- _Problem description_
For every line below, output the text exactly and leave out images.

- _Screenshot grounding data_
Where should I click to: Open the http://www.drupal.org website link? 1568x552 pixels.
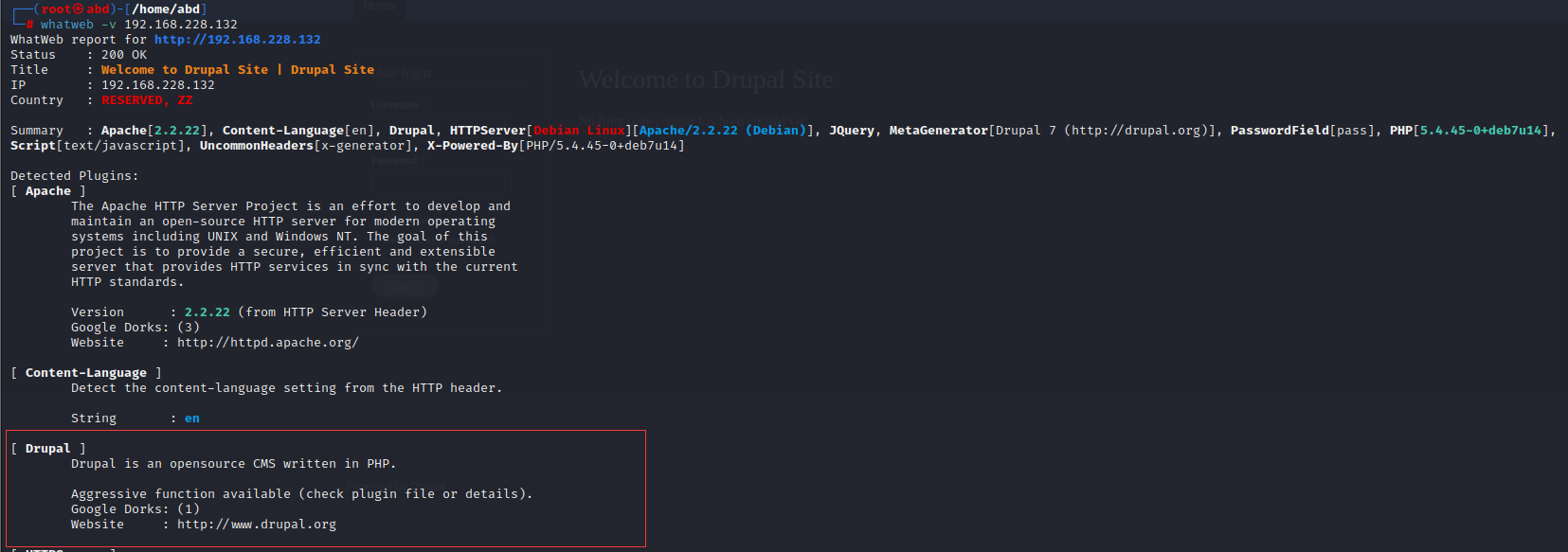(x=256, y=525)
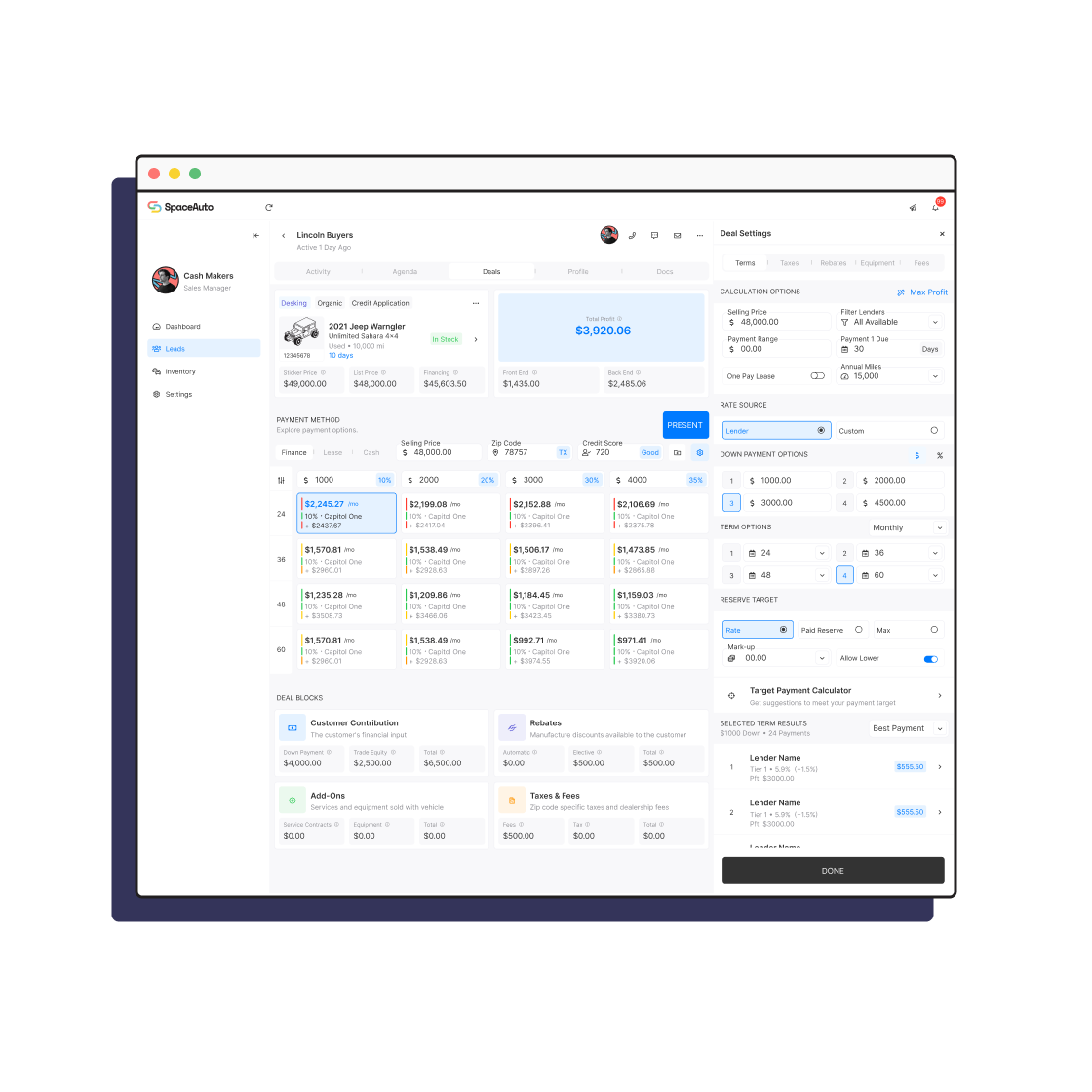Click the Target Payment Calculator icon
Viewport: 1092px width, 1092px height.
(x=731, y=695)
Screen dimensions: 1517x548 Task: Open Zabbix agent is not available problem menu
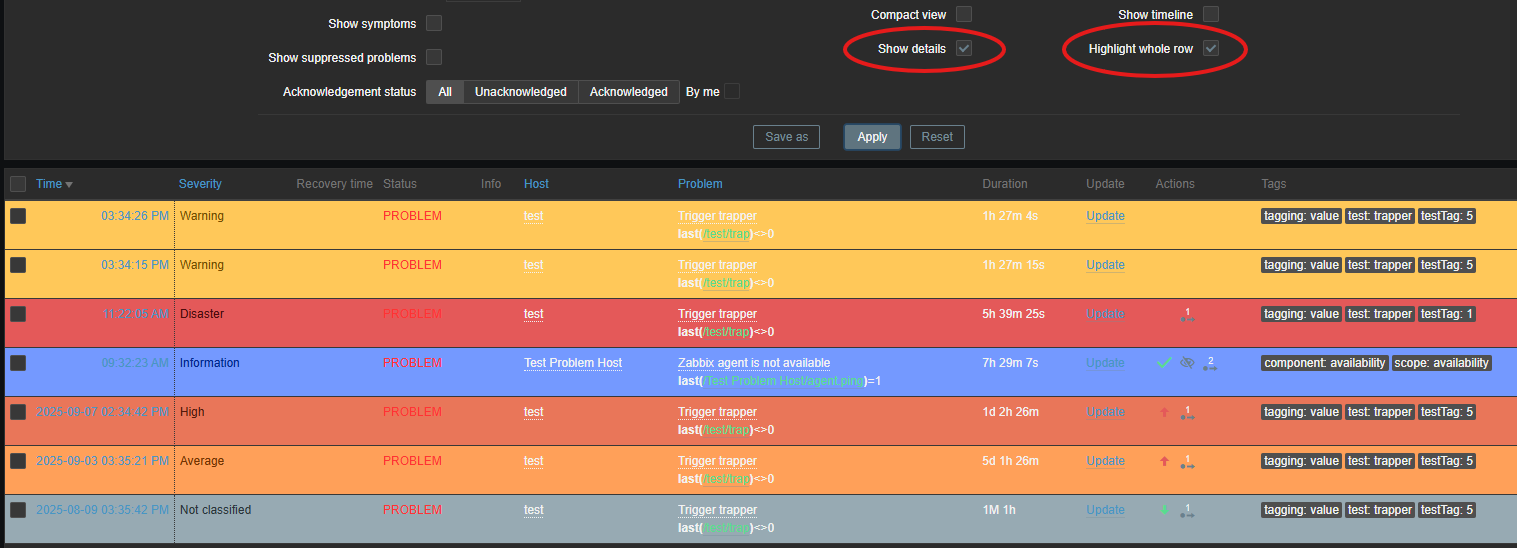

- _Reply_
Where should I click to: Open the http://www.drupal.org website link? 1568x552 pixels.
(x=256, y=525)
Click the Target Payment Calculator icon
Viewport: 1092px width, 1092px height.
(x=731, y=695)
Screen dimensions: 1517x548 Task: Open Zabbix agent is not available problem menu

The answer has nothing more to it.